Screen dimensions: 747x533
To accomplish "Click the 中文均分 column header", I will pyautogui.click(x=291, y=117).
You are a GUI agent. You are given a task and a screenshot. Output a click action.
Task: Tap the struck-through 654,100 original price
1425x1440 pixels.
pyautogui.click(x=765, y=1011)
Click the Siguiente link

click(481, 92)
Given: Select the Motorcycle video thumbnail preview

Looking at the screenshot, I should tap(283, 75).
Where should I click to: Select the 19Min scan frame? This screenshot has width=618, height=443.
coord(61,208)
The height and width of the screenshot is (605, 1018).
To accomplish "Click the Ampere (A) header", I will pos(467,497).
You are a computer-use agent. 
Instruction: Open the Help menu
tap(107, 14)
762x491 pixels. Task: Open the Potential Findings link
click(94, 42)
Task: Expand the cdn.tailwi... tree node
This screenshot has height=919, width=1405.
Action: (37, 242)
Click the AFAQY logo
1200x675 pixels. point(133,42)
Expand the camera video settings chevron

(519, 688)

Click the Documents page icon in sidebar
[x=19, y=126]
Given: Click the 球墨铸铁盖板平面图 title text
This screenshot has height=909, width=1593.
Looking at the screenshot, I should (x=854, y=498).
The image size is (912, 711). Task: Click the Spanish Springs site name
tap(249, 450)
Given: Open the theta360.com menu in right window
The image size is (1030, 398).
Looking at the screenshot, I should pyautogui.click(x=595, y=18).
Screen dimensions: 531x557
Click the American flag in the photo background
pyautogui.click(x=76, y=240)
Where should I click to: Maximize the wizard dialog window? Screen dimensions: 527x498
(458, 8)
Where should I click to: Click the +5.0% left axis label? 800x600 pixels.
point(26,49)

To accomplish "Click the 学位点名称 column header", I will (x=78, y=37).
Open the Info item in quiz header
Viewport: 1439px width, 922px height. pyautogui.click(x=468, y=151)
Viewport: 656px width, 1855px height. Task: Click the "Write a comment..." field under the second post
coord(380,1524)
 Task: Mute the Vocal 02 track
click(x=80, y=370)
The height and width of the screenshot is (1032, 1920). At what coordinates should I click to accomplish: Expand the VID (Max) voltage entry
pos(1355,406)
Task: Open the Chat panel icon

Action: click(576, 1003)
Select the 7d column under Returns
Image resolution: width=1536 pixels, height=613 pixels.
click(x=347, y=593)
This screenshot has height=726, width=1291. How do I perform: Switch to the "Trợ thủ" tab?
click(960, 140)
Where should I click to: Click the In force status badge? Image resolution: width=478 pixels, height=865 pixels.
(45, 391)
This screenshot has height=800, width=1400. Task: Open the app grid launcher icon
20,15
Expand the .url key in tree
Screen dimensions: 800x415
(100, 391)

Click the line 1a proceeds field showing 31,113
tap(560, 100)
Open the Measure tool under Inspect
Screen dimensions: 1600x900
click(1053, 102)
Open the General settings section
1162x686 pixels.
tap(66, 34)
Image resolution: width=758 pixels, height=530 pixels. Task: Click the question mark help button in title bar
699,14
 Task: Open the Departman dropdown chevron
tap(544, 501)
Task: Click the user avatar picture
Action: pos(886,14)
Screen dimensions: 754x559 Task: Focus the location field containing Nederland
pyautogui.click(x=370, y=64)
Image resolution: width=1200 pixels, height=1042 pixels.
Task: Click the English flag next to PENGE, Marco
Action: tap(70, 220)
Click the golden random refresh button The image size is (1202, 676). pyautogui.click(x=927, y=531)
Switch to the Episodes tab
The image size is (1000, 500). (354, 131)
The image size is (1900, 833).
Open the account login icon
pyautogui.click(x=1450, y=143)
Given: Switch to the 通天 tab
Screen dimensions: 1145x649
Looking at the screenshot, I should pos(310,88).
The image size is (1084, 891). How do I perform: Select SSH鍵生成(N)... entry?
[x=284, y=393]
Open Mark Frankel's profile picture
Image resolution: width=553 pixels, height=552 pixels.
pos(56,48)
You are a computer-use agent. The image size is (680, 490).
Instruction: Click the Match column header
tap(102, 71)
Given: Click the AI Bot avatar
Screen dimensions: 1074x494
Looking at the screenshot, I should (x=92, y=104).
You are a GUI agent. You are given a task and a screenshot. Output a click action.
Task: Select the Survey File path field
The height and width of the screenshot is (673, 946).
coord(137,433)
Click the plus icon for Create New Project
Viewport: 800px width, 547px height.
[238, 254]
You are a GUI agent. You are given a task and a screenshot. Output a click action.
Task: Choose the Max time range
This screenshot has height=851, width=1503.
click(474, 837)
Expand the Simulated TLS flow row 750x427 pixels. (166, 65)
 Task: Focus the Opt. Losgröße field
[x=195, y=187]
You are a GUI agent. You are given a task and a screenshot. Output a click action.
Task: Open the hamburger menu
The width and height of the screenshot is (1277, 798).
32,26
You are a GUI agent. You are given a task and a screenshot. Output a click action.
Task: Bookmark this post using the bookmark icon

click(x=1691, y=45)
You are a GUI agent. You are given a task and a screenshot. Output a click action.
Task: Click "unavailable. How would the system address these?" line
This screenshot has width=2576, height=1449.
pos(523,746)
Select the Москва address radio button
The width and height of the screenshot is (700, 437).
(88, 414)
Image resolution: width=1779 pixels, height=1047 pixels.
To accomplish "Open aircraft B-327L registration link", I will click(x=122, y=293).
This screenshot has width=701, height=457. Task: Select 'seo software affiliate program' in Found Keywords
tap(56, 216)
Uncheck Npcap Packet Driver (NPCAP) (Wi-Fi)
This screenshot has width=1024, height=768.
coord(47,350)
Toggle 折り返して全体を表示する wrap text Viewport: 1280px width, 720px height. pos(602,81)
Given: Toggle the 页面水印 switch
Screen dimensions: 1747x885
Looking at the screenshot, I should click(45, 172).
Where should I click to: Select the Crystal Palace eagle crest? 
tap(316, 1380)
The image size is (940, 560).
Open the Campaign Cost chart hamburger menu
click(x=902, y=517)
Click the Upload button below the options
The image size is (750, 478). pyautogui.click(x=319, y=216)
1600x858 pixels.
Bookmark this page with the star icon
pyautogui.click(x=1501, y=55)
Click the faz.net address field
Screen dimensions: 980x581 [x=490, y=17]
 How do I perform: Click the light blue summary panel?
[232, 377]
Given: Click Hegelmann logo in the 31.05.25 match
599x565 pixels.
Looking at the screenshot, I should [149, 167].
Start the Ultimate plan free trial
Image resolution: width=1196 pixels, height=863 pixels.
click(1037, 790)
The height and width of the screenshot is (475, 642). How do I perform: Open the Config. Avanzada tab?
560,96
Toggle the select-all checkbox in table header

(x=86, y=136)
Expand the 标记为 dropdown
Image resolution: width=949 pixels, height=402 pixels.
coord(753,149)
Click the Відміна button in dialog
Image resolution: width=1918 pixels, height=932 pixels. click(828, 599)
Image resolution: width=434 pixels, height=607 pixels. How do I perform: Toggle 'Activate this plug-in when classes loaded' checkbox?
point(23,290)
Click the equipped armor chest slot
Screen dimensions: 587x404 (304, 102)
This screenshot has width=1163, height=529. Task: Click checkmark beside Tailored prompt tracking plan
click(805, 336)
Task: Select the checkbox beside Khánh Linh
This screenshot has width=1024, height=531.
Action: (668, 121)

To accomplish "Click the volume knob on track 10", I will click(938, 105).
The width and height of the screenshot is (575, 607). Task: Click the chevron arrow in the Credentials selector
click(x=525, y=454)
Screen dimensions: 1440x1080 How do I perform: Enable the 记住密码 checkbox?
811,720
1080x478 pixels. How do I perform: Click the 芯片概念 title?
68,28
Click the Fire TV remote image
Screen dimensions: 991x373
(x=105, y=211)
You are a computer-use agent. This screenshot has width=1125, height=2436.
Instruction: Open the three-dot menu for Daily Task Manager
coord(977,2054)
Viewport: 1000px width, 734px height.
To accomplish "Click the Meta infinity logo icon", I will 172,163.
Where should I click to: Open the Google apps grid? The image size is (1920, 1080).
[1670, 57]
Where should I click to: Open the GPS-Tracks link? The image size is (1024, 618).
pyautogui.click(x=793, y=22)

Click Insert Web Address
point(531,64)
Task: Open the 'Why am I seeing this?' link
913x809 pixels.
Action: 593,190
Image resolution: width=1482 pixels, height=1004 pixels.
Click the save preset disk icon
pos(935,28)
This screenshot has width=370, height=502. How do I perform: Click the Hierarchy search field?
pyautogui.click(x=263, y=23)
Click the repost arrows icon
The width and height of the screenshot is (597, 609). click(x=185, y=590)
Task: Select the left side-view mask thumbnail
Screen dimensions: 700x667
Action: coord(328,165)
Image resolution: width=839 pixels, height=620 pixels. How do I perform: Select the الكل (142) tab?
• • •
**PROBLEM TO SOLVE:** Report every line above that has the string "tree" in it.

**SOLUTION FOR THIS TASK:**
Task: Expand the cdn.tailwi... tree node
Expand the .url key in tree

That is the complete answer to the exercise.